## Required work:
With the pictures omitted, set down exactly the lines from the one that contains "Task: Tap Wednesday's bar in steps chart" through the last line of the data.

## Stored data:
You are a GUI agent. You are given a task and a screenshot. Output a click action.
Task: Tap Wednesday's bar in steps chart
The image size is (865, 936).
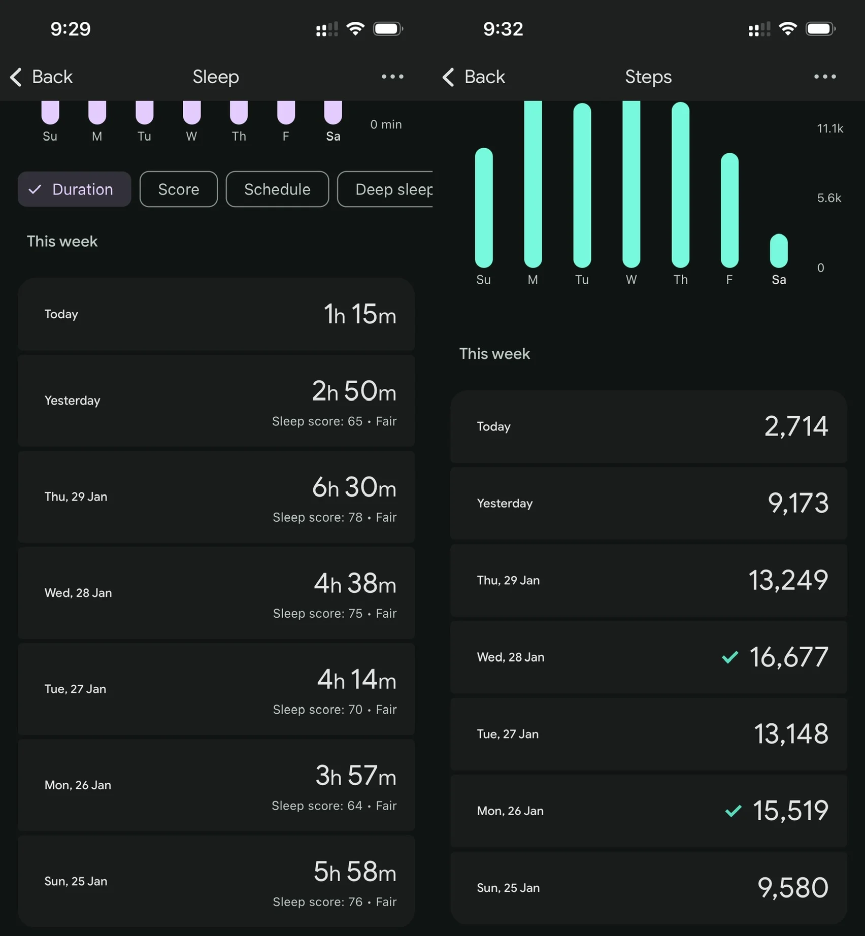pos(631,184)
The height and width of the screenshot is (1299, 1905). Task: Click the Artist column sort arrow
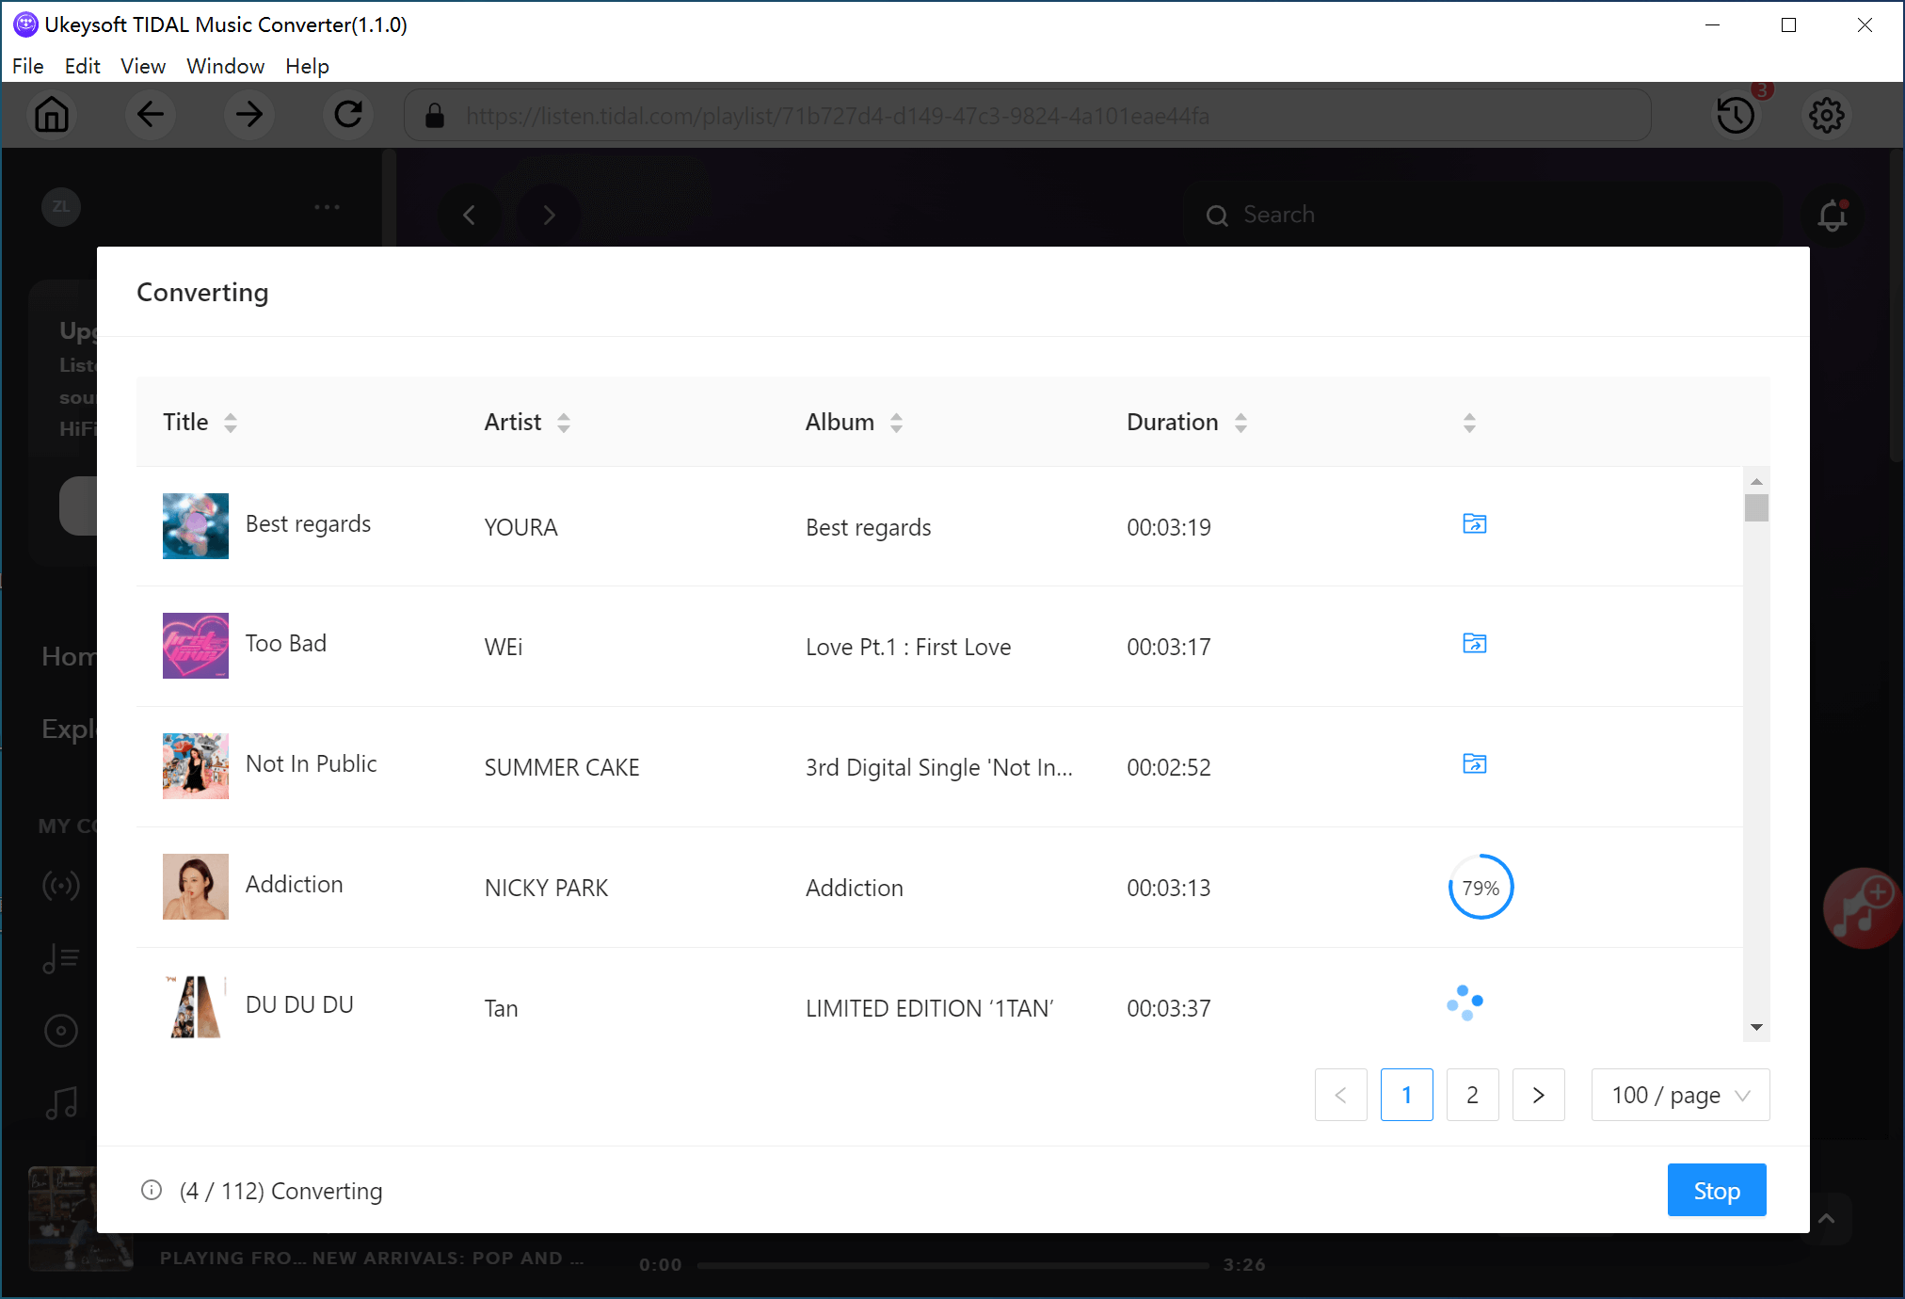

## Result of this task:
Task: Tap Wednesday's bar in steps chart
The image size is (865, 936).
pos(631,184)
The height and width of the screenshot is (1299, 1905). Task: Click the Artist column sort arrow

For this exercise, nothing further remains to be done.